SET OF TASKS =
(A) Could you reproduce, word for word, the part of the Fitbit sleep apnea article that opens with the words containing "Fitbit has been" and closes with "gaining FDA approval."?
(B) What comes next in the Fitbit sleep apnea article? Write the continuation, starting after its last sentence.

READING PASSAGE section start

Fitbit Really Wants To Be Able To Diagnose Your Sleep Apnea

Fitbit Really Wants To Be Able To Diagnose Your Sleep Apnea

If you wake up during the night feeling like you can’t breathe, or if you roll out of bed each morning wondering why you slept like shit, you might have sleep apnea. An estimated 22 million American adults have the disorder, and many of them don’t know it. A diagnosis usually requires undergoing a supervised sleep study at a clinic, which is an entire ordeal that most people want to avoid. But Fitbit thinks it might soon be able to tell you if you have sleep apnea using data collected on your wrist.

The company has put SpO2 sensors in just about every fitness tracker and smartwatch it’s released in the last two years with the goal of one day diagnosing the sleep disorder, but hasn’t made that data available to users until now. A new Estimated Oxygen Variation graph is showing up in the U.S. version of the Fitbit app for owners of the Versa 2, Versa, Versa Lite, the Charge 3, and the Ionic smartwatch. It doesn’t go so far as to tell you that you have sleep apnea, a tool that would require clearance from the U.S. Food and Drug Administration, but it does offer an overview of your blood oxygen levels while you sleep. Big variations in those levels could signal that something serious is going on, and you should probably seek medical advice.

Fitbit has been working on diagnosing sleep apnea for years, first adding an SpO2 sensor in a device back in 2017 with the Ionic smartwatch and then rolling out a Sleep Score Beta, which was expected to make use of data from the sensor. But then Fitbit was acquired by Google, leaving users to wonder what would happen next. For now, it seems the acquisition hasn’t impeded Fitbit’s mission. The Estimated Oxygen Variation feature may be the last step toward gaining FDA approval.

READING PASSAGE section end
DATA TO EXAMINE section start

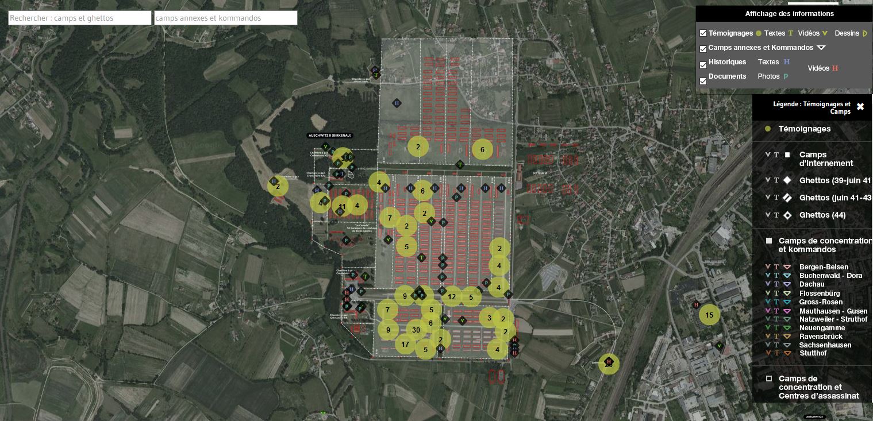
Task: Uncheck the Témoignages checkbox
Action: (x=703, y=34)
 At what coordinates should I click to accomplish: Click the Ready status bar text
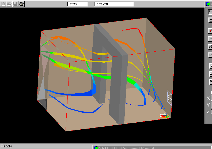pyautogui.click(x=6, y=146)
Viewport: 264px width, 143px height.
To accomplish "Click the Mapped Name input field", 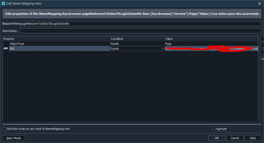I will point(140,24).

DATA TO EXAMINE section end

RESPONSE LIST =
(A)
Fitbit has been working on diagnosing sleep apnea for years, first adding an SpO2 sensor in a device back in 2017 with the Ionic smartwatch and then rolling out a Sleep Score Beta, which was expected to make use of data from the sensor. But then Fitbit was acquired by Google, leaving users to wonder what would happen next. For now, it seems the acquisition hasn’t impeded Fitbit’s mission. The Estimated Oxygen Variation feature may be the last step toward gaining FDA approval.

(B)
“Fitbit is continuing to collect clinical data to test and develop FDA-cleared features for sleep apnea,” a Fitbit spokesperson told Gizmodo. “They expect to submit for FDA clearance soon and are maintaining a dialogue with the FDA throughout this process.”

Fitbit has competition. Hybrid smartwatch maker Withings just announced its $US249 ($361) ScanWatch, which will offer atrial fibrillation and sleep apnea diagnosis features when it launches in the second quarter of this year (although that launch is also contingent on FDA clearance). Apple in 2017 acquired Beddit, which makes a sleep-tracking sensor, and has long been rumoured to be working on measuring blood oxygen levels, but the Watch isn’t capable currently.

In the not-too-distant future, it seems like every smartwatch will be able to tell you how diseased you are. Or at least how badly you sleep.